Description
Imputer completes missing values in a dataSet, but only same type of columns can be selected at the same time. Imputer Train will train a model for predict. Strategy support min, max, mean or value. If min, will replace missing value with min of the column. If max, will replace missing value with max of the column. If mean, will replace missing value with mean of the column. If value, will replace missing value with the value.
Parameters
Name | Description | Type | Required? | Default Value |
---|---|---|---|---|
strategy | the startegy to fill missing value, support mean, max, min or value | String | “mean” | |
fillValue | fill all missing values with fillValue | String | null | |
selectedCols | Names of the columns used for processing | String[] | ✓ |
Script Example
data = np.array([
["a", 10.0, 100],
["b", -2.5, 9],
["c", 100.2, 1],
["d", -99.9, 100],
["a", 1.4, 1],
["b", -2.2, 9],
["c", 100.9, 1],
[None, None, None]
])
colnames = ["col1", "col2", "col3"]
selectedColNames = ["col2", "col3"]
df = pd.DataFrame({"col1": data[:, 0], "col2": data[:, 1], "col3": data[:, 2]})

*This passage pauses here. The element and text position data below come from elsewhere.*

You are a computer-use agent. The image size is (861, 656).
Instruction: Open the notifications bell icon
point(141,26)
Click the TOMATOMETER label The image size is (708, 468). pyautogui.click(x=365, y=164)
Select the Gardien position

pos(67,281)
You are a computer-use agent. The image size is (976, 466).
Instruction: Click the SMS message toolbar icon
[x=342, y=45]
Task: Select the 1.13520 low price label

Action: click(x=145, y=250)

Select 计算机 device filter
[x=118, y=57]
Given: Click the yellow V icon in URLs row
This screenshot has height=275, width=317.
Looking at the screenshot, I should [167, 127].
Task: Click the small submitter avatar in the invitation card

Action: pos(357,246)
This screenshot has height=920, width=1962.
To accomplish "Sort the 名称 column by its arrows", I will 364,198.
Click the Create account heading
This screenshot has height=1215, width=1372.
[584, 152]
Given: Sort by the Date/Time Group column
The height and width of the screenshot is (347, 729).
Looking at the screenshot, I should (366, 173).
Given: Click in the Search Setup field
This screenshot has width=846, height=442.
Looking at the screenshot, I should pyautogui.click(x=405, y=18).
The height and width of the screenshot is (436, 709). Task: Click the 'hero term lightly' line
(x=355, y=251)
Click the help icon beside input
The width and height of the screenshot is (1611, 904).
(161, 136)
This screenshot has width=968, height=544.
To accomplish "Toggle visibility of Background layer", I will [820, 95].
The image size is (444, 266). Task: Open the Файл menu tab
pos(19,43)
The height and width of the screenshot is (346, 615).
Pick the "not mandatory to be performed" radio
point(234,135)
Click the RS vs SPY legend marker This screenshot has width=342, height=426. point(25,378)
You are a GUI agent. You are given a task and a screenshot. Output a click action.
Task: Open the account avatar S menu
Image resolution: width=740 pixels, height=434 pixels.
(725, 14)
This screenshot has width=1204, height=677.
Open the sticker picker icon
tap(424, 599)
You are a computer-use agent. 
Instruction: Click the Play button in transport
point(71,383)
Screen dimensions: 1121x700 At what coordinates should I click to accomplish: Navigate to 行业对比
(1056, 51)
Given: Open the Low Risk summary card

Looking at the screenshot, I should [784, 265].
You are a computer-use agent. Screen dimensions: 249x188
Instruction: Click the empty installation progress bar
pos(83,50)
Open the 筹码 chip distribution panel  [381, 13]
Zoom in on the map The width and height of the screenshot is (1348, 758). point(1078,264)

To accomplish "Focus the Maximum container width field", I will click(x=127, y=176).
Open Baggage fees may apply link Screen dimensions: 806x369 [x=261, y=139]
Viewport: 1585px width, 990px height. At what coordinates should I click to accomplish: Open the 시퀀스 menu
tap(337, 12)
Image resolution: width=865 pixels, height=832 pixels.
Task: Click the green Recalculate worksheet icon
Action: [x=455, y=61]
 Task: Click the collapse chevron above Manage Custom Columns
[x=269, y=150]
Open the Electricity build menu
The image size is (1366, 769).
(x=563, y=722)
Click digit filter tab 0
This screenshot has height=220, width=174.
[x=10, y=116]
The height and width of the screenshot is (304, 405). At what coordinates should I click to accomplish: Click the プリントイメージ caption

inOp = dataframeToOperator(df, schemaStr='col1 string, col2 double, col3 long', op_type='batch')
# train
trainOp = ImputerTrainBatchOp()\
.setSelectedCols(selectedColNames)
trainOp.linkFrom(inOp)
# batch predict
predictOp = ImputerPredictBatchOp()
predictOp.linkFrom(trainOp, inOp).print()
# stream predict
sinOp = dataframeToOperator(df, schemaStr='col1 string, col2 double, col3 long', op_type='stream')
predictStreamOp = MaxAbsScalerPredictStreamOp(trainOp)
predictStreamOp.linkFrom(sinOp).print()
StreamOperator.execute()
Results
col1 col2 col3
0 a 10.000000 100
1 b -2.500000 9
2 c 100.200000 1
3 d -99.900000 100
4 a 1.400000 1
5 b -2.200000 9
6 c 100.900000 1
7 None 15.414286 31